AIM OF THE TASK
Starting at the line with "[Advertisement] (478, 103)" and stopping at the final line, retype the data below exactly; do not carry over any pictures.

——

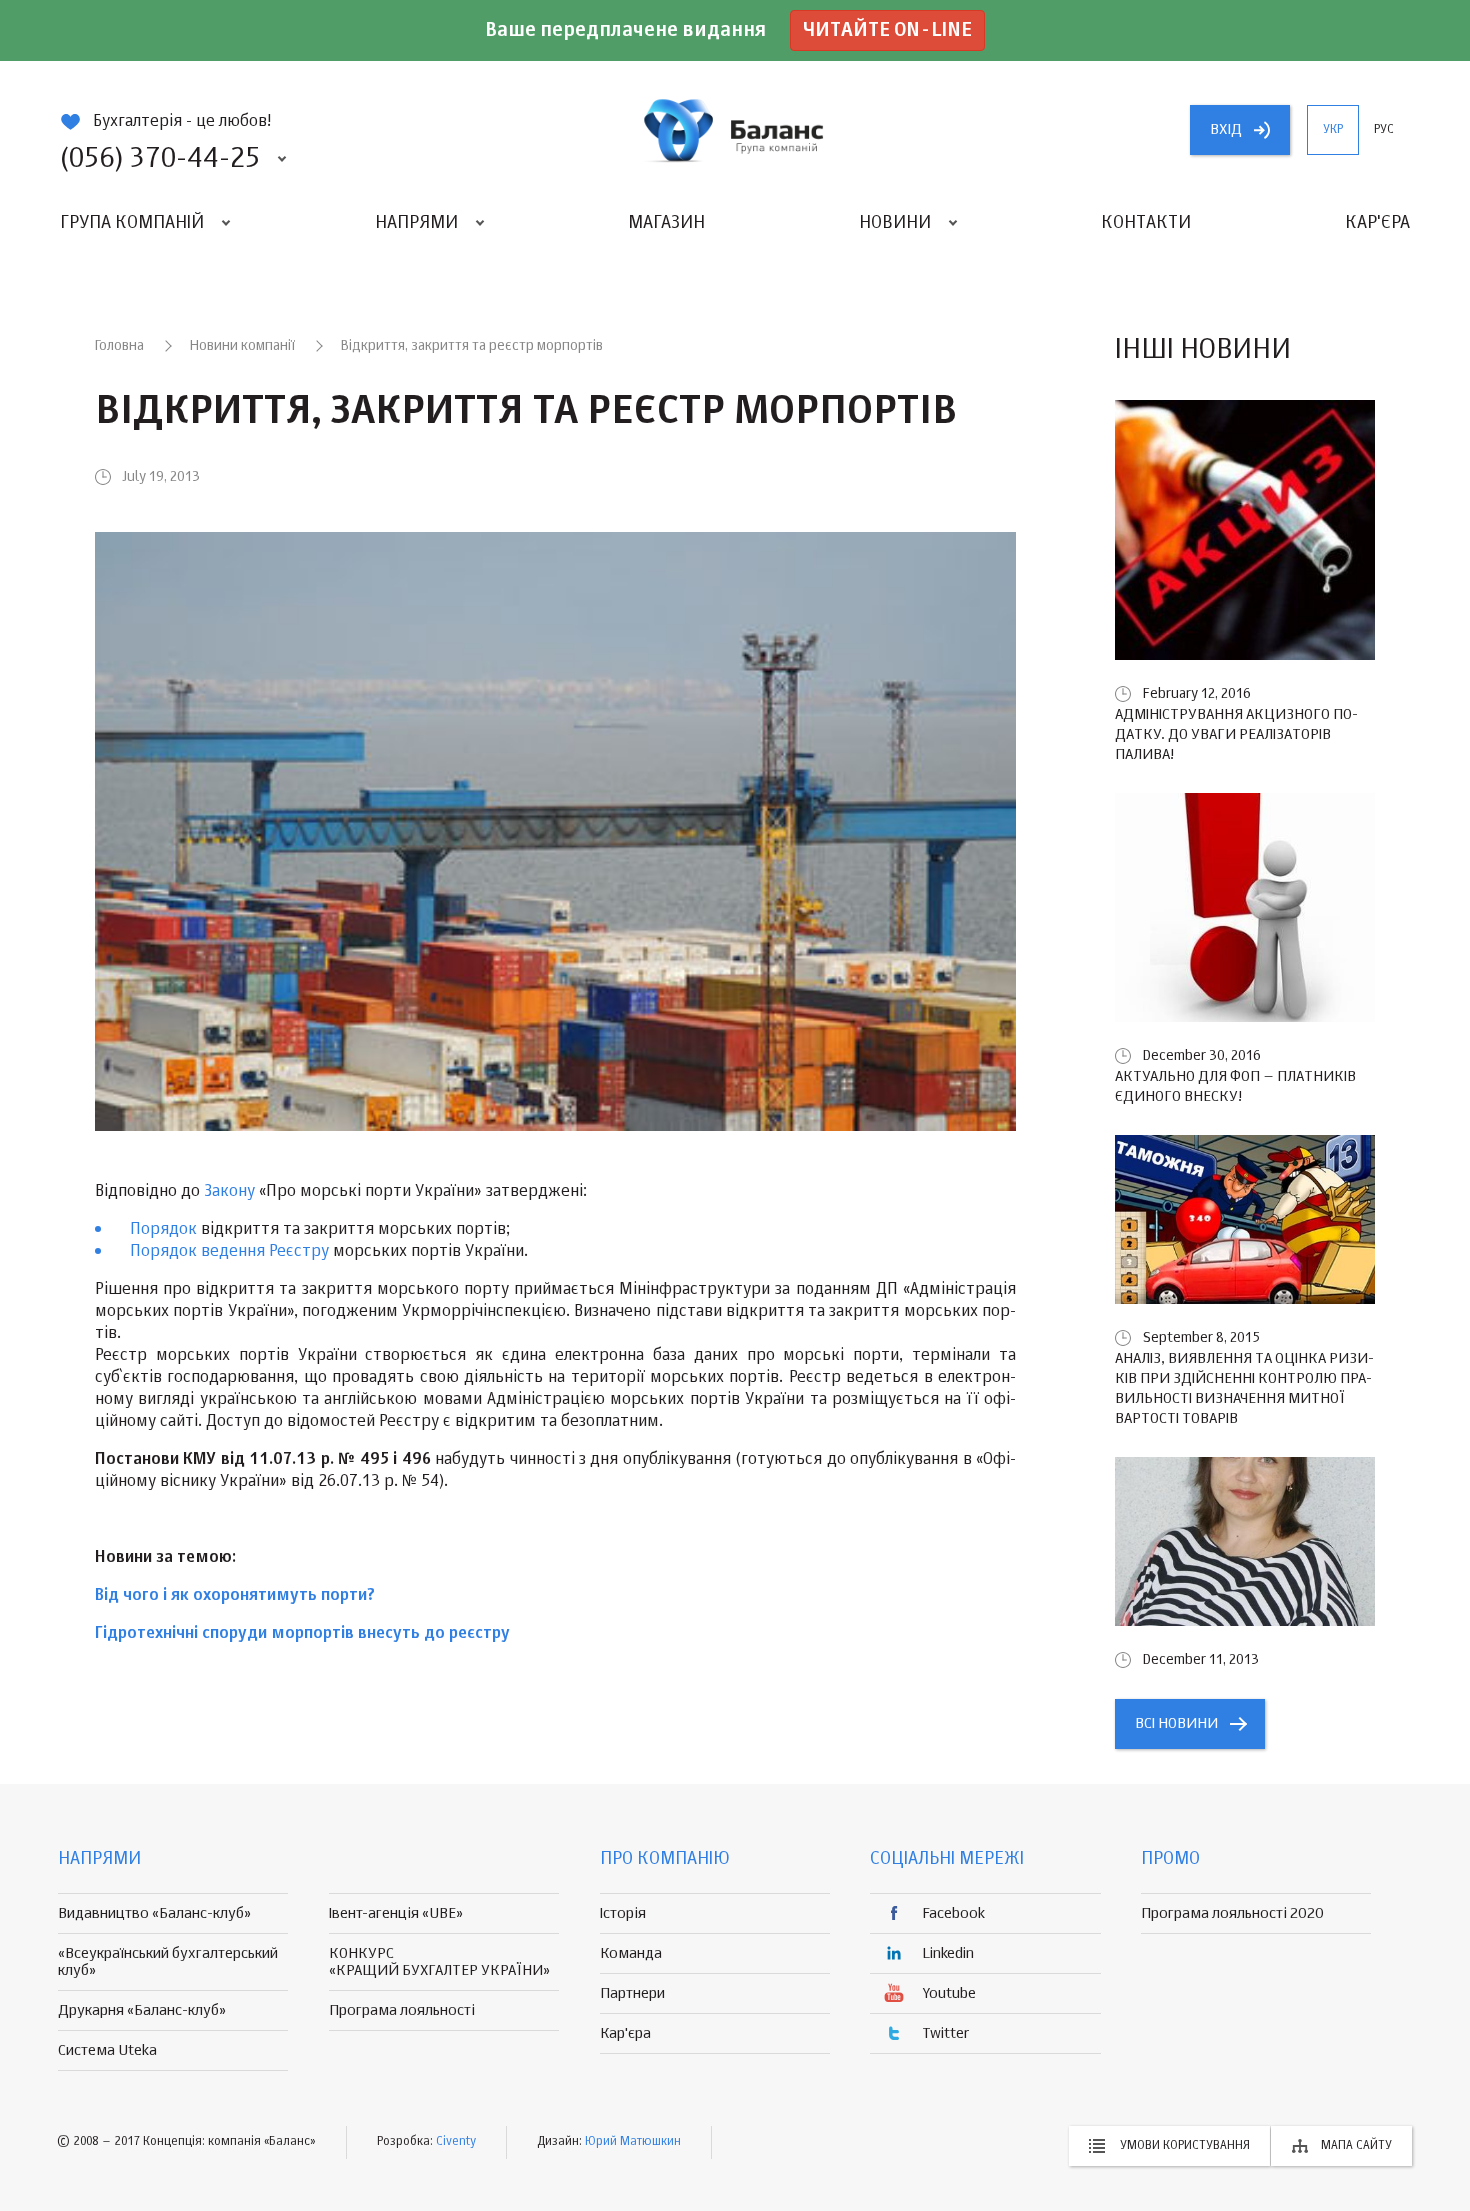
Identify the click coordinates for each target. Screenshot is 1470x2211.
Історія (623, 1913)
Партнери (632, 1993)
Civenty (456, 2142)
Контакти (1146, 223)
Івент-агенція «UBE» (396, 1913)
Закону (229, 1192)
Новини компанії (242, 346)
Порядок (163, 1230)
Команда (631, 1953)
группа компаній (735, 130)
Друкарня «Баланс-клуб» (142, 2010)
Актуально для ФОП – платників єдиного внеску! (1235, 1086)
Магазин (666, 223)
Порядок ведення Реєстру (229, 1252)
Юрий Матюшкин (633, 2142)
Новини (895, 223)
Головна (119, 346)
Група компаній (132, 223)
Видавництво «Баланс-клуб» (154, 1913)
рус (1384, 130)
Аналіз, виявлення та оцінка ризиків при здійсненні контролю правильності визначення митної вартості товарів (1244, 1388)
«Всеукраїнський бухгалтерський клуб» (168, 1962)
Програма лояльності (402, 2010)
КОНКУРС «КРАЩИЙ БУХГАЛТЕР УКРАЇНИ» (439, 1962)
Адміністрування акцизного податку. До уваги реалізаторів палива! (1236, 734)
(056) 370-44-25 (160, 159)
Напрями (416, 223)
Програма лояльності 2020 (1232, 1913)
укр (1333, 130)
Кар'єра (1377, 223)
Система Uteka (107, 2050)
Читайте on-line (887, 30)
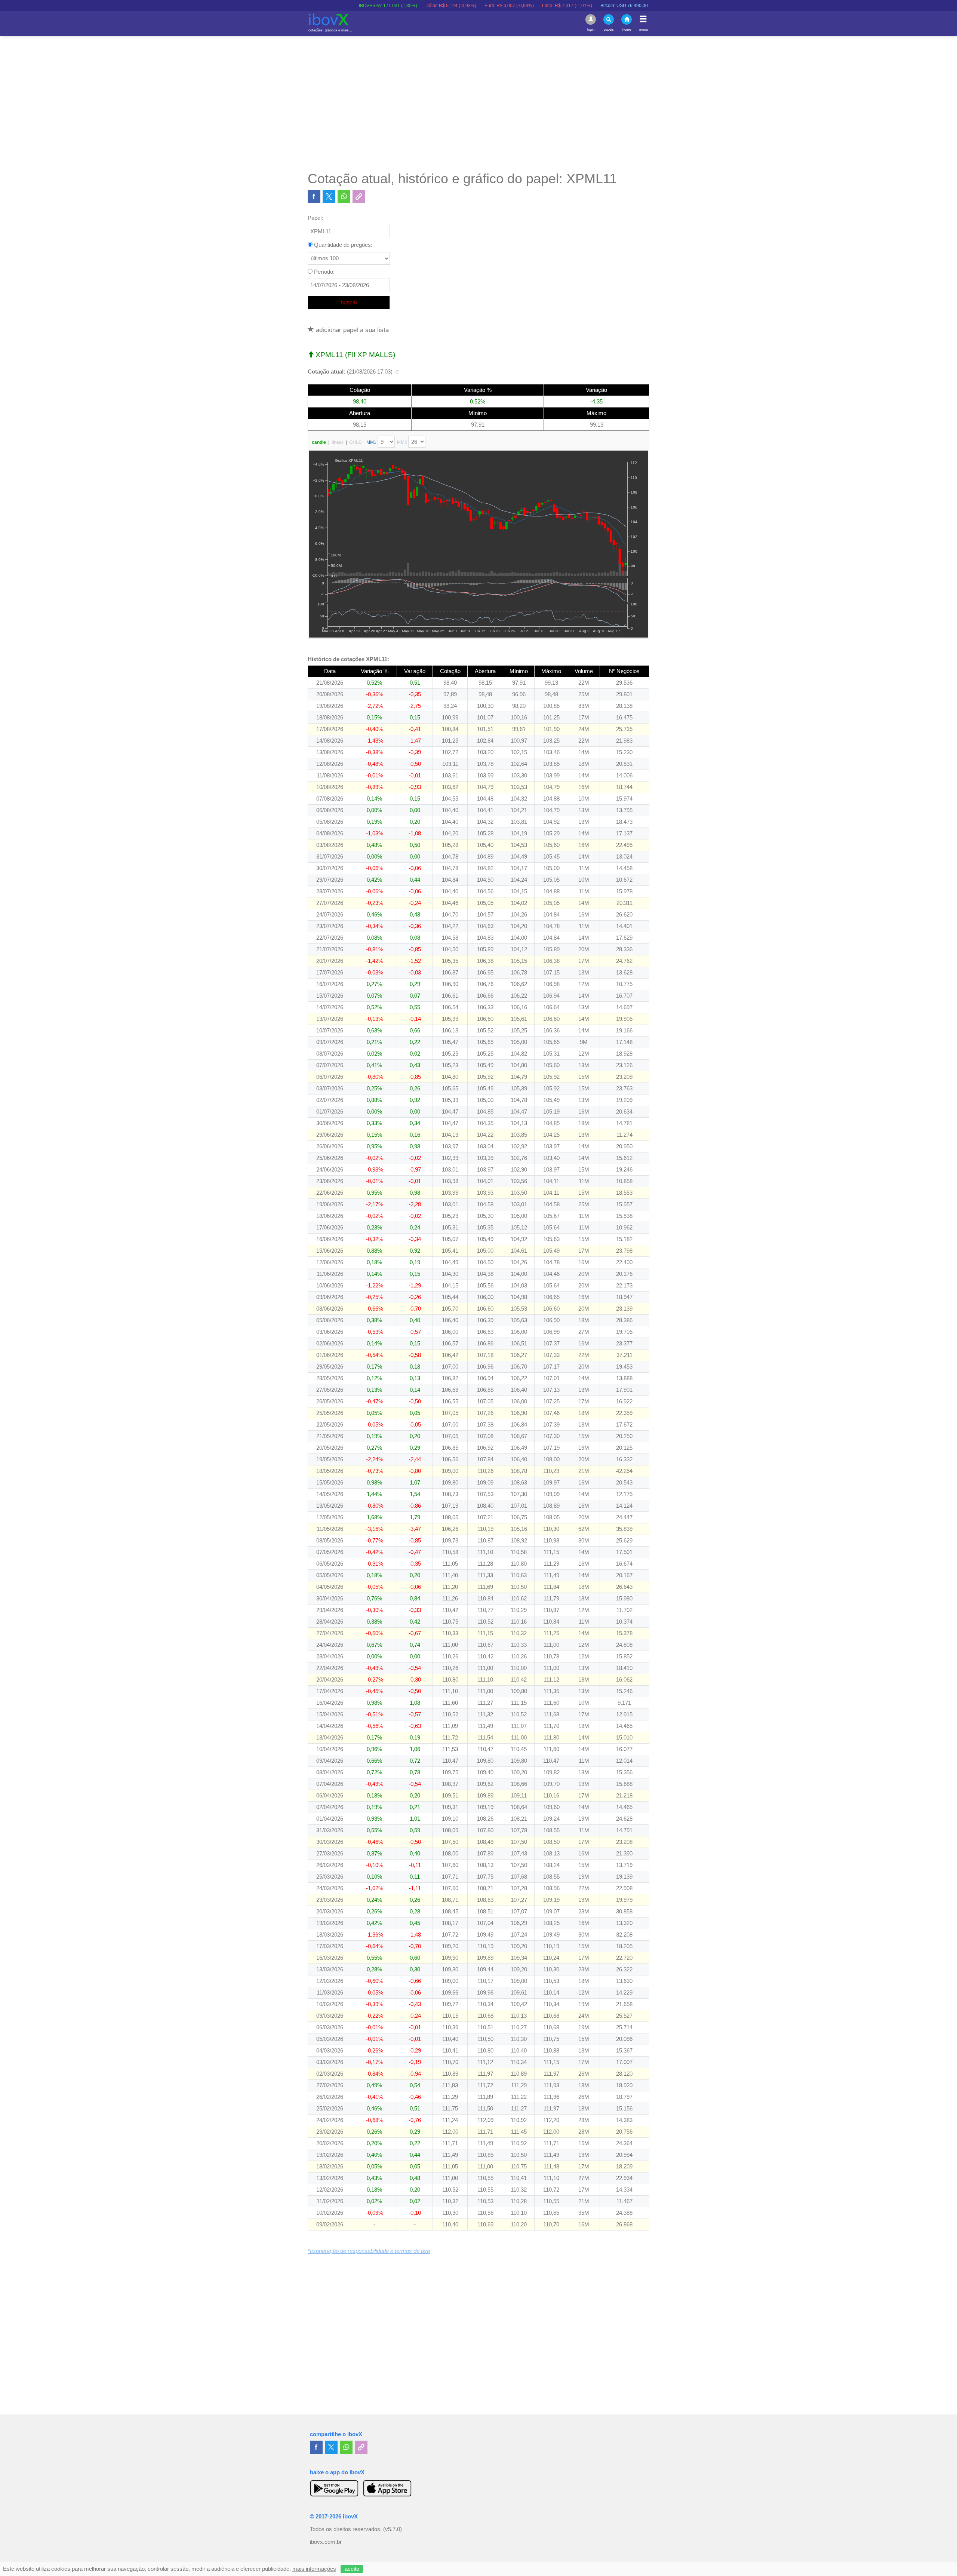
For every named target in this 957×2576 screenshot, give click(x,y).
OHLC (355, 442)
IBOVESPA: (309, 5)
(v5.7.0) (392, 2529)
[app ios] (387, 2488)
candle (319, 442)
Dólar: (372, 5)
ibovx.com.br (326, 2542)
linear (338, 442)
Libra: (488, 5)
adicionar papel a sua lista (351, 330)
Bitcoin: (545, 5)
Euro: (430, 5)
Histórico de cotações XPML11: (348, 659)
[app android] (334, 2488)
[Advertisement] (478, 103)
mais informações (314, 2569)
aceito (352, 2569)
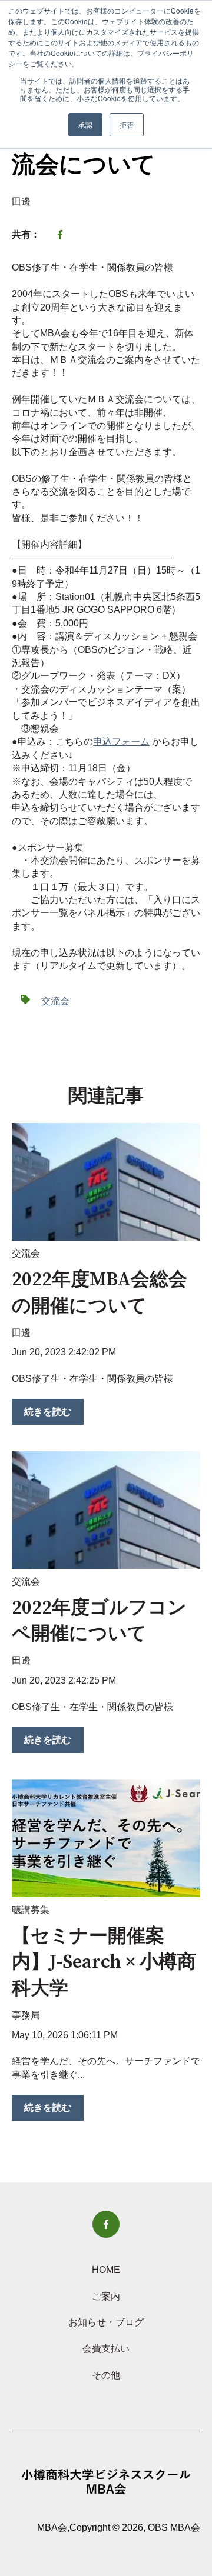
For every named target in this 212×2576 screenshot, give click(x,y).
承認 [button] (85, 124)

——

RESULT FOR THIS TASK
[Advertisement] (478, 103)
mais informações (314, 2569)
aceito (352, 2569)
For every named target in this 212×2576 screenshot, give click(x,y).
承認 [button] (85, 124)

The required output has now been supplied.